How do I prevent red spider mite on ravenea during the UK central heating season?

Red spider mite thrives in the hot, dry air produced by UK central heating, which is exactly the environment ravenea often lives in during winter. Prevention is more effective than cure. Keep the humidity around the plant as high as possible: mist the fronds daily, stand the pot on a tray of damp pebbles, and group ravenea with other moisture-loving plants. Inspect the undersides of the leaflets every week; mites are tiny and red-brown, and fine webbing on the leaflet undersides is an early warning sign. If you find mites, increase humidity immediately, spray the fronds thoroughly with water to dislodge them, then follow with a neem oil or fatty acid spray applied to all leaf surfaces and repeated at seven-day intervals for three weeks.

Can ravenea recover from root rot?

Ravenea can recover from partial root rot if the damage is caught early and the healthy roots still substantially outnumber the damaged ones. Remove the palm from its pot and inspect the roots. Trim away all brown-black or mushy roots with clean scissors. Repot into fresh free-draining compost, reduce watering substantially, and place the plant in the brightest available position. Recovery is not guaranteed and depends on how much healthy root system remains. A palm where all or most of the roots are rotted is very unlikely to survive. The key sign to watch after repotting is whether the crown is still firm: a palm with a firm growing point can push new growth once the root system stabilises; one where the crown has softened or the lowest leaf bases have collapsed is past recovery.

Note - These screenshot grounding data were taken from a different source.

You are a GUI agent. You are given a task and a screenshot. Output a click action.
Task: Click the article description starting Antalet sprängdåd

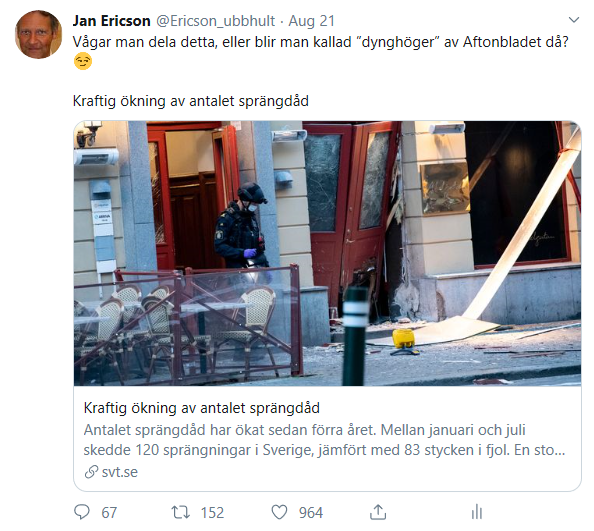coord(324,440)
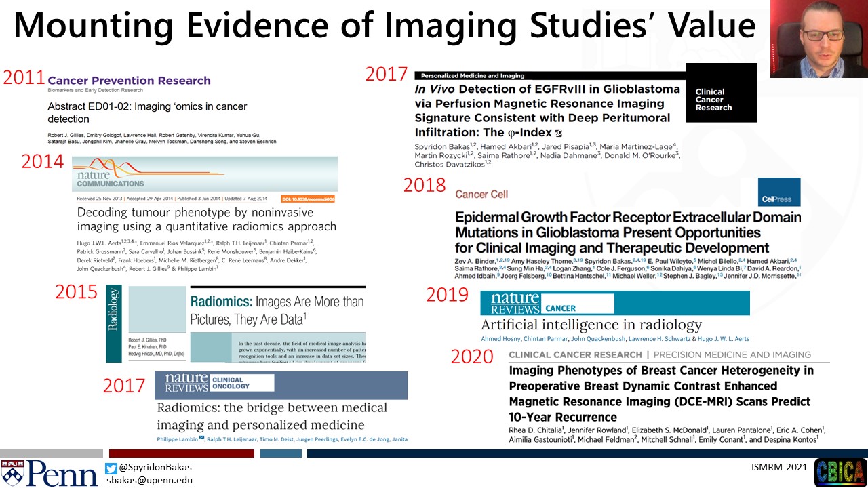This screenshot has height=488, width=868.
Task: Click the Cancer Cell journal name
Action: click(481, 195)
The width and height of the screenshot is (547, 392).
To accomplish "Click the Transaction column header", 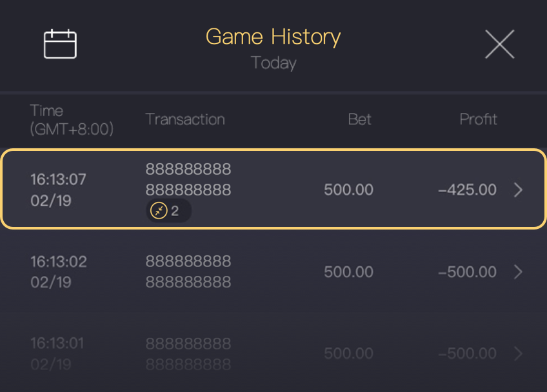I will tap(185, 119).
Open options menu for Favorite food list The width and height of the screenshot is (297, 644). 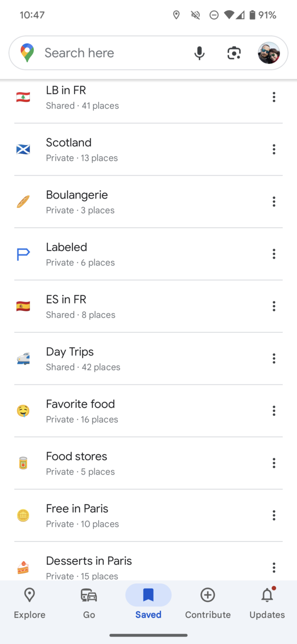point(274,411)
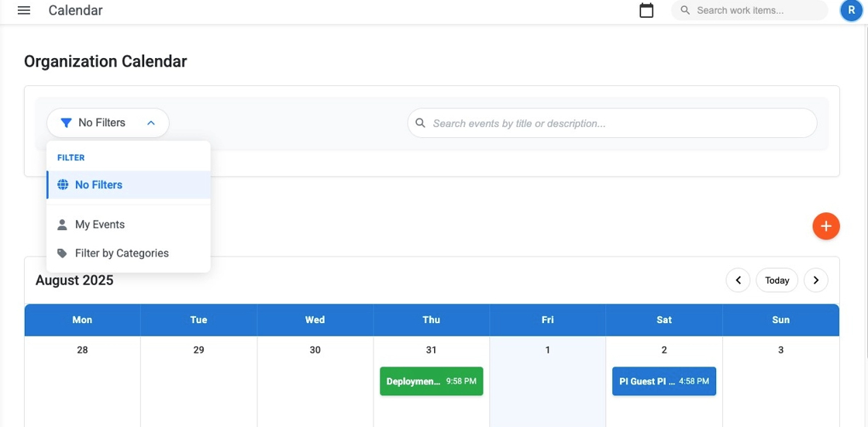Click the calendar icon in top bar
868x427 pixels.
tap(646, 11)
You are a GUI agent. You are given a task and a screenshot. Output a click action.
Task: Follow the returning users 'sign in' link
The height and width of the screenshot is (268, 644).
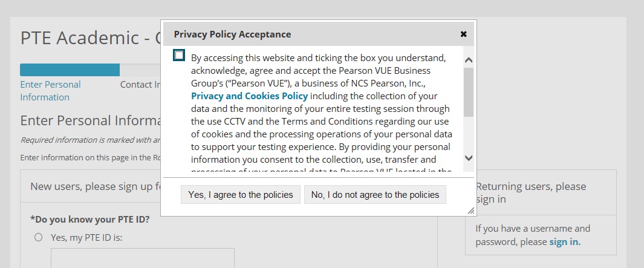tap(565, 242)

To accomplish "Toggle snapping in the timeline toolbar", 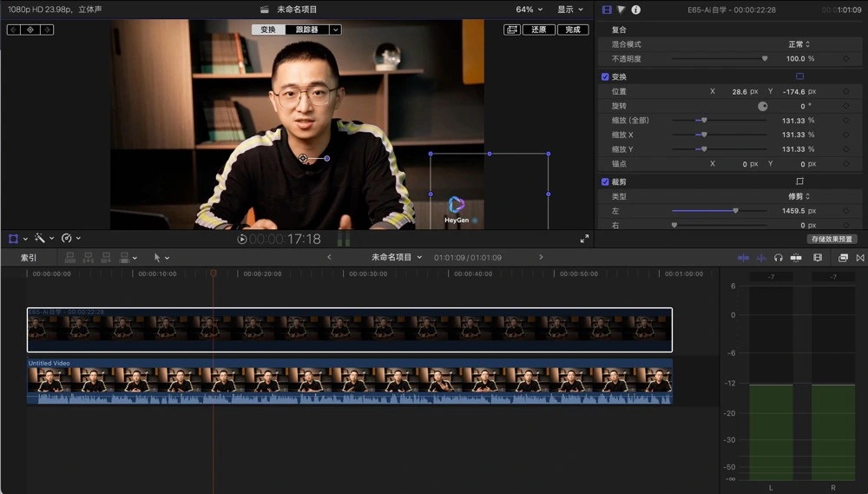I will [x=797, y=258].
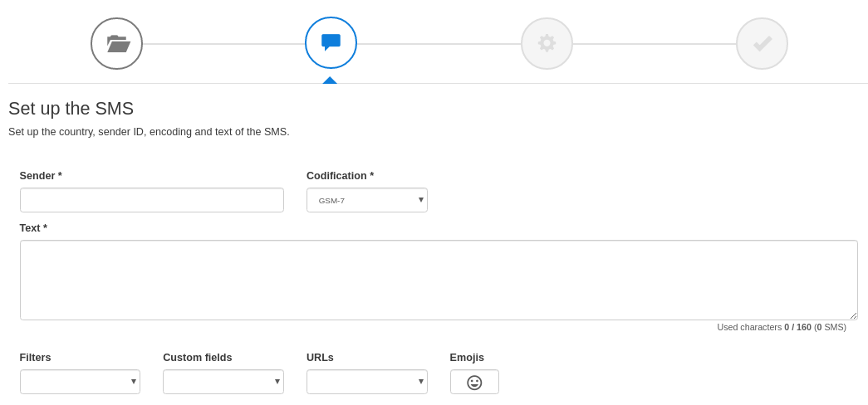This screenshot has height=405, width=868.
Task: Click the Emojis label
Action: pos(467,358)
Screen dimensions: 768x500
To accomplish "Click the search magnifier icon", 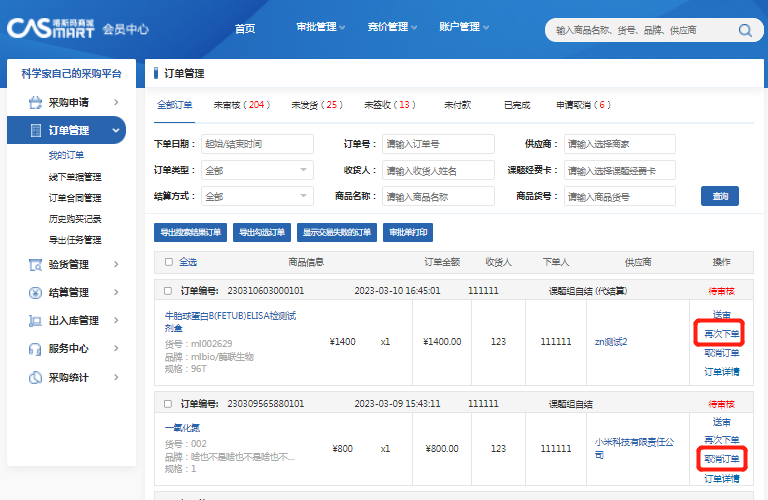I will pyautogui.click(x=745, y=30).
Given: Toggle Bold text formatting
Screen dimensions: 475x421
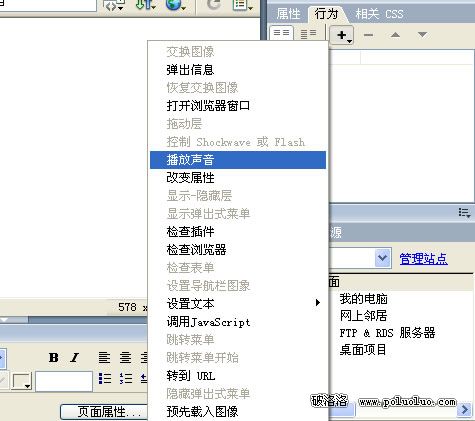Looking at the screenshot, I should (54, 358).
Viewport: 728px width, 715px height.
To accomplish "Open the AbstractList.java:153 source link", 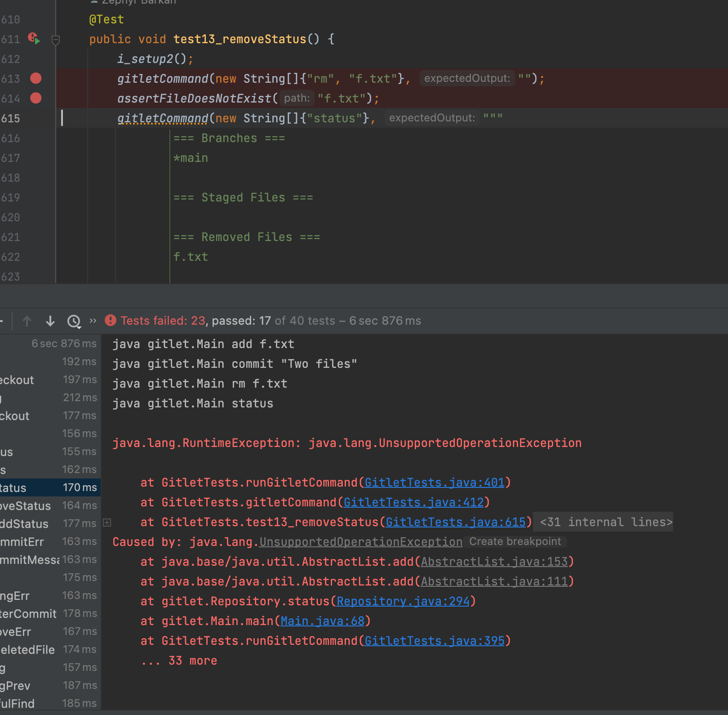I will (x=494, y=562).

Why does ravenea struggle so much in UK homes?

Ravenea rivularis is one of the most commonly bought and most commonly killed houseplant palms in the UK. The difficulty is that it has three simultaneous requirements that most UK homes cannot easily provide together: bright indirect light, consistently moist but not waterlogged compost, and high humidity above 60 percent. UK living rooms typically offer low light, inconsistent watering, and low humidity from central heating. The large impressive specimens sold in supermarkets and garden centres are conditioned in high-light, high-humidity tropical nurseries and deteriorate quickly when placed in typical UK home conditions. Understanding all three requirements and addressing them at the same time is the only reliable way to keep ravenea healthy long-term.